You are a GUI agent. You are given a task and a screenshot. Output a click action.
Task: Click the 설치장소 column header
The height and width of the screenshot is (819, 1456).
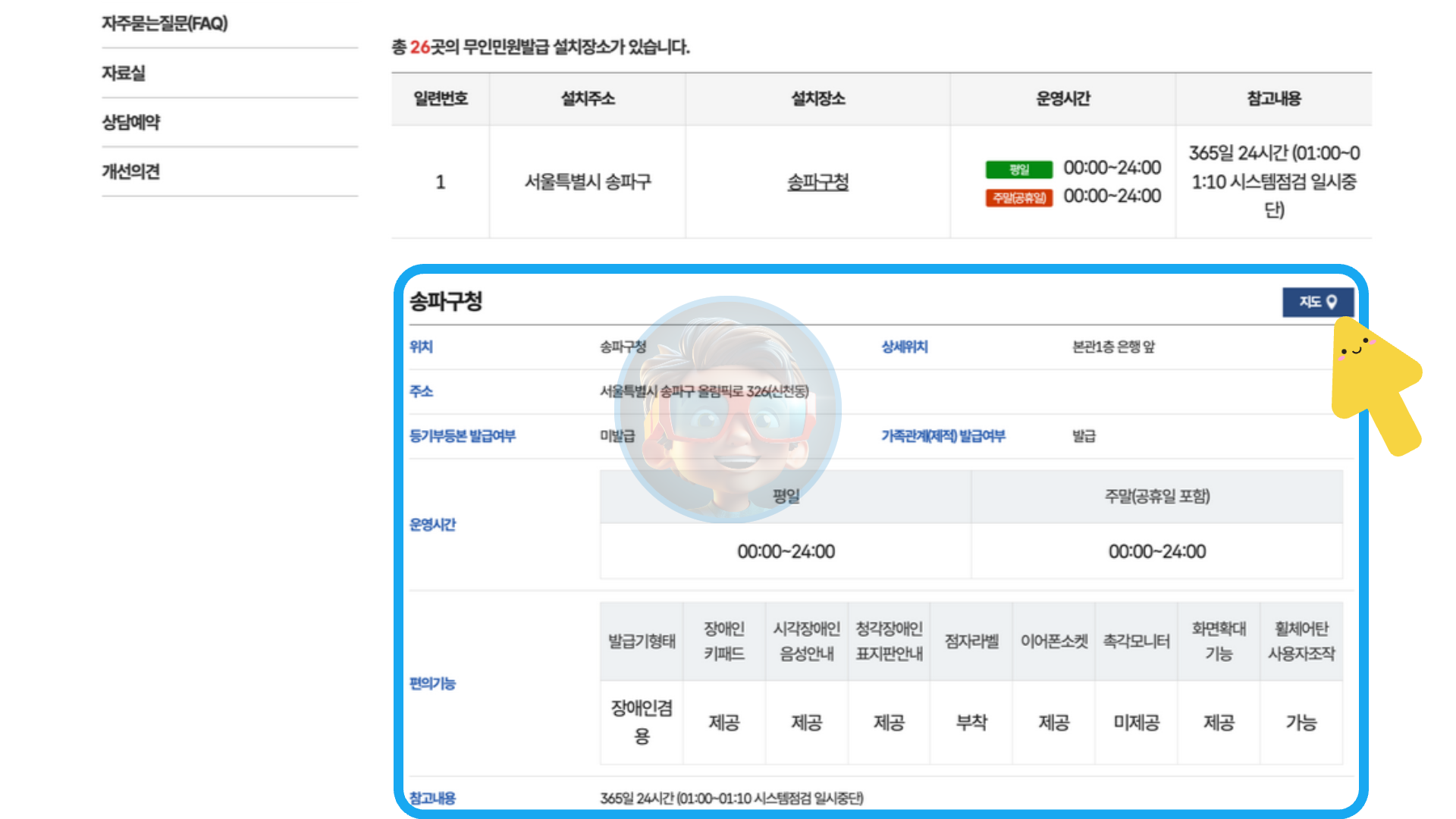click(x=817, y=99)
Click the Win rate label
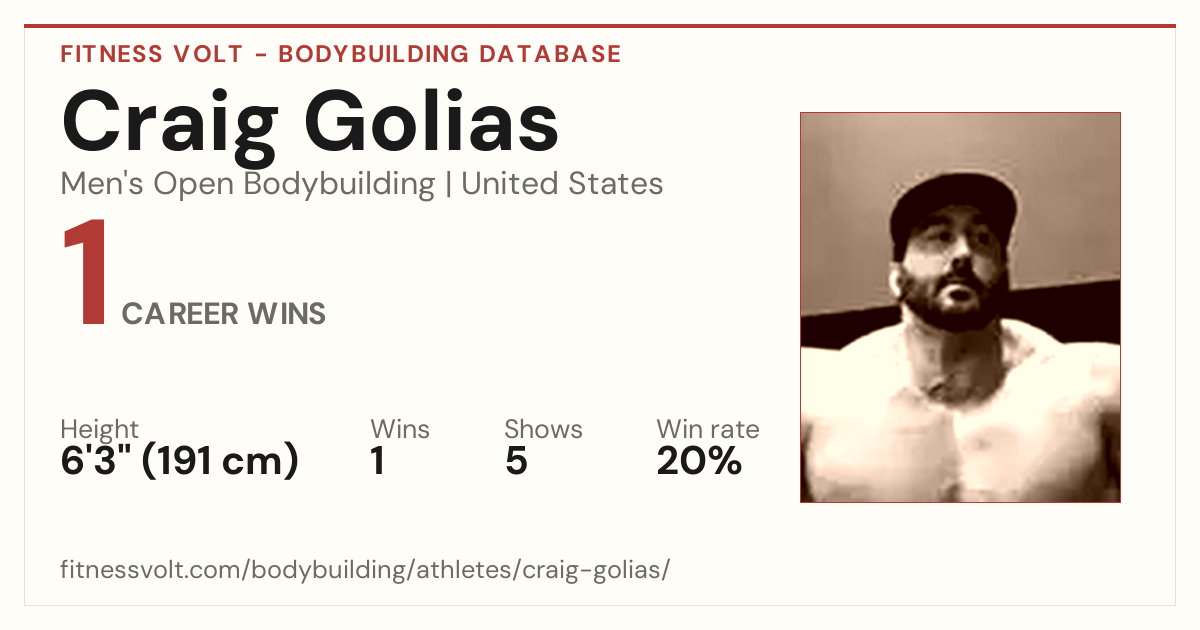 (x=708, y=429)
• • • • •
:: Written problem ::
Write out every line of the entries again, requests included, but multiply each coordinate in the answers by 1.4 and round to the nearest whole number, with halves rounded up. Leave the pictures out, and keep every number in the requests unchanged.

:: Final answer ::
You are a GUI agent. You are given a task and a screenshot. Output a click action.
Task: Click the 설치장소 column header
The height and width of the screenshot is (819, 1456).
click(x=1144, y=139)
Click the Win rate label
 (x=991, y=601)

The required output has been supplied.